What IBM wants to get into is a war with rival EMC, offering TDMF as a product for companies who want to buy it. Which should mean that IBM's Software Group, not its Global Services, should do the acquisition. But in the past year, as IBM has been trying to productize services, making them available in standard configurations with set prices and capabilities, Global Services has been the beneficiary of what normally would be product acquisitions to bolster the IBM catalog.

Internet Security Systems, a provider of security software, and MRO Software, which created applications to manage IT assets and which sells products through IBM's Tivoli unit as well as services based on that service through Global Services. With this in mind, Rahmani explained that TDMF would be offered through Global Services in two additional ways: as an outsourced product, which runs on systems outside of companies, and as a managed service, which is run by IBM inside companies.

Steven Murphy, chief executive officer at Softek, will be vice president of data mobility solutions at Global Services when the deal is completed before the end of the first quarter. Murphy said on the call that Softek has over 800 customers paying maintenance on software and over 10,000 licenses in the field. The company said at the end of 2006 that it had moved over 40 petabytes of data for its Fortune 1000 customers since 1996, when TDMF made its debut at Amdahl.

TDMF is not just a mainframe data migration and replication product, of course. By necessity, given the heterogeneous nature of data centers and applications these days, TDMF has to support Unix and Windows platforms, the databases that run on them, and the storage arrays that hook into them, too.

Softek has software in use at 60 percent of the Fortune 1000, in fact, which means only 200 customers are from smaller firms. In addition to the TDMF product, Softek sold a product called Logical Data Migration facility, which is only available on mainframes and which can move mainframe data sets around which the applications that use those data sets are still running. The company's Replicator product works on mainframe, Unix, and Windows platforms and can replicate data sets without the need to shut down applications; and its DR Manager is a business continuity extension to the other programs, which aids in recovery if servers or storage are knocked offline.
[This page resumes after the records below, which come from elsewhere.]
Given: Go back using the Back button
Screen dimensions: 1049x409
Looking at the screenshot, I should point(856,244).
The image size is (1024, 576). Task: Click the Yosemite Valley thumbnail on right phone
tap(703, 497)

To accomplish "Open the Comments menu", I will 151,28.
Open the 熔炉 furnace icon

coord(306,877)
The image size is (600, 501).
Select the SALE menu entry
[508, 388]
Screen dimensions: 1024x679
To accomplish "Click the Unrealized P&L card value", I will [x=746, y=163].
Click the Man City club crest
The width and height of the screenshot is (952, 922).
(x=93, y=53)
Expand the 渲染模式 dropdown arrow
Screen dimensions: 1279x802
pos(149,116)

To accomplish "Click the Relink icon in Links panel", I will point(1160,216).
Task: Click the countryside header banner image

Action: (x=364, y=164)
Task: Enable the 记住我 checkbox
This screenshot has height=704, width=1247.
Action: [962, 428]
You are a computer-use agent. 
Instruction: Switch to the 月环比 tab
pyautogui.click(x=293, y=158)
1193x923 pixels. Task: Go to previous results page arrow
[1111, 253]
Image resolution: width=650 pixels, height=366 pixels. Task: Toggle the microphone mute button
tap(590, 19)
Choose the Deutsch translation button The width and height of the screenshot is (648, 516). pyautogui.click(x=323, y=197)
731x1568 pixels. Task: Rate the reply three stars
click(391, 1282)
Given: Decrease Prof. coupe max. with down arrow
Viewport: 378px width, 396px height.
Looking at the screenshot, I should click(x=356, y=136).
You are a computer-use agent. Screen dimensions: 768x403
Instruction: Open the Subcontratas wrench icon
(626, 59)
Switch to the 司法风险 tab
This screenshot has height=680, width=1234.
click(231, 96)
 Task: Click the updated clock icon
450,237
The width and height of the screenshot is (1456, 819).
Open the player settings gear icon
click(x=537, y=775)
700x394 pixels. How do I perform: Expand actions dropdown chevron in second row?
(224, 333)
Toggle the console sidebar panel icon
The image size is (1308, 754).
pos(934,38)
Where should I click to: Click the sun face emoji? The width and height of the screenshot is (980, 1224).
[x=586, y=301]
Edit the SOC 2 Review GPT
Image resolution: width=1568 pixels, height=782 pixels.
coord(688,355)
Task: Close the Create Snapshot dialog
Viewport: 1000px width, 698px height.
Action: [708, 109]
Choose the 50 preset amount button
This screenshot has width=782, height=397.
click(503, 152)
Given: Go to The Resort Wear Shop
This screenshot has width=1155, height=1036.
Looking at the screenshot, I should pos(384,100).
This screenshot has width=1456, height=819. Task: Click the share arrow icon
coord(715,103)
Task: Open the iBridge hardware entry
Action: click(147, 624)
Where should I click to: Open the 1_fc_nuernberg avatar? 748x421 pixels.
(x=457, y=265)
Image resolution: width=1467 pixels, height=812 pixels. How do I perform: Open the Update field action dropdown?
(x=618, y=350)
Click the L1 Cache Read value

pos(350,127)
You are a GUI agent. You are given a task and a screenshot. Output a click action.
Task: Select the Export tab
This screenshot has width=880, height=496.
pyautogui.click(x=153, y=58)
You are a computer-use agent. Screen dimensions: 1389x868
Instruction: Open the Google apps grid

Both Murphy and Rahmani said that the IBM acquisition--and Softek's business over the past few years--was driven by the fact that data migration issues were often a bottleneck when it came to launching new revenue streams, consolidating servers, or moving around servers between data centers. Data migration and replication has moved on from box-to-box data movement, they said, and Murphy cited an industry statistic that claims 68 percent of data migration results in data loss. This is a kind of statistic that companies cannot allow, and that means moving away from manual, hodge-podge, or hybrid solutions cobbled from various tools by clever server and storage administrators to a unified approach that can span different kinds of servers spread out across one or more data centers. "Data movement has become an operational nightmare," said Murphy.

The 143 employees of the Softek will moved over to IBM, and the company will continue operating in its Vienna, Virginia, headquarters as well as maintaining its offices in San Francisco, New York, London, Dublin, and Kiel. The latter is a German office that came from last November's acquisition by Softek of Enigma Data Solutions. Enigma sells tape and disk storage management software for mainframes, which adds to capabilities in z/OS to make it easier for mainframe administrators to do their jobs. This software has been tweaked to support Parallel Sysplex and Geographically Distributed Parallel Sysplex mainframe environments, which are particularly cumbersome given that these are clustered mainframe platforms with various storage configurations.

Softek has 40 reseller partners, including Symantec, Fujitsu, Microsoft, and Oracle, and Rahmani said that all of them would be encouraged to join its PartnerWorld organization for resellers to distribute not only the Softek products and services, but other IBM products and services as well. While this is very open of IBM, in some cases, this seems very unlikely to happen.